Women in IT complain that HR departments are less supportive to women than line managers and colleagues.
When asked to rate the support they received as a female employee, respondents in a joint Microsoft and womenintechnology.co.uk survey saw HR departments as the least supportive area, with only 39 per cent rating them as good or excellent.
Over a quarter of respondents rated HR departments less than 'ok', as opposed to 19 per cent for line managers and bosses, 11 per cent for colleagues and 17 per cent for juniors.
This compares poorly with other groups such as line management (47 per cent); direct boss (57 per cent); colleagues (60 per cent) and juniors (51 per cent).
Many respondents were also aggrieved by the lack of focus on female worker issues: "A lot of effort goes into training graduates, none into refreshing women returners skills," said one respondent, while another commented: "Although my company supplied a basketball court, they didn't supply a crèche.

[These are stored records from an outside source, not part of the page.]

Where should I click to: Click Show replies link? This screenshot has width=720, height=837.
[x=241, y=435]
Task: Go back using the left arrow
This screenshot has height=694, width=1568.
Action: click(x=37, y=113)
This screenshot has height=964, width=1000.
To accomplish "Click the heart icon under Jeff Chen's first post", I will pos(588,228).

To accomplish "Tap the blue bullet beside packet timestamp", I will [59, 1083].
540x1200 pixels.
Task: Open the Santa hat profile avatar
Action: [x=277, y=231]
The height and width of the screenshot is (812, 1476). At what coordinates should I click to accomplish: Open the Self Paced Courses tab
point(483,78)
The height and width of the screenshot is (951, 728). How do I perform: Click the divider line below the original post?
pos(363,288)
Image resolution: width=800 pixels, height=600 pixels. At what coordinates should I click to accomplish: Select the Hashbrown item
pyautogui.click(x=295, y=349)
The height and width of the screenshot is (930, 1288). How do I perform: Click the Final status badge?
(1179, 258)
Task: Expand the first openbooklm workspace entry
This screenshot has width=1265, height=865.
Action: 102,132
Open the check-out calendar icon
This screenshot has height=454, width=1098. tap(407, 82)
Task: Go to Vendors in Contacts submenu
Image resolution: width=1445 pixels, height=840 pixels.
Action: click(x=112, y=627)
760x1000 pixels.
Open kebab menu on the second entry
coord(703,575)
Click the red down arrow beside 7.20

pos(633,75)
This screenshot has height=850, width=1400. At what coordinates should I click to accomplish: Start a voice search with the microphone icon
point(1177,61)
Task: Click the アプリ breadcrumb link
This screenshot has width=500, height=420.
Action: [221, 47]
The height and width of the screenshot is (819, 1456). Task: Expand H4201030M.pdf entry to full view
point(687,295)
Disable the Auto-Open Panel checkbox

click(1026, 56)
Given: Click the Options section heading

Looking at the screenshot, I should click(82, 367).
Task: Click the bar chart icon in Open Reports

When the issue was raised at a company meeting, it was not well received."
Commenting on the results, Maggie Berry, director of womenintechnology.co.uk, said: "It's all very well for HR departments to have diversity policies in place but this has to be more than just ticking boxes. Almost two thirds of respondents to our survey claimed that the content of a prospective employer's diversity policy would be an 'important factor' in their decision whether to join.
"Obviously all parents should have access to flexible working and other benefits, but what came out of some of the comments in our survey was that there is a perception that women who take advantage of these policies or benefits would be seen as 'weak'. Consequently HR departments need to adopt a universal approach and encourage more male uptake which would avoid damaging womens' 'brand' within an organisation."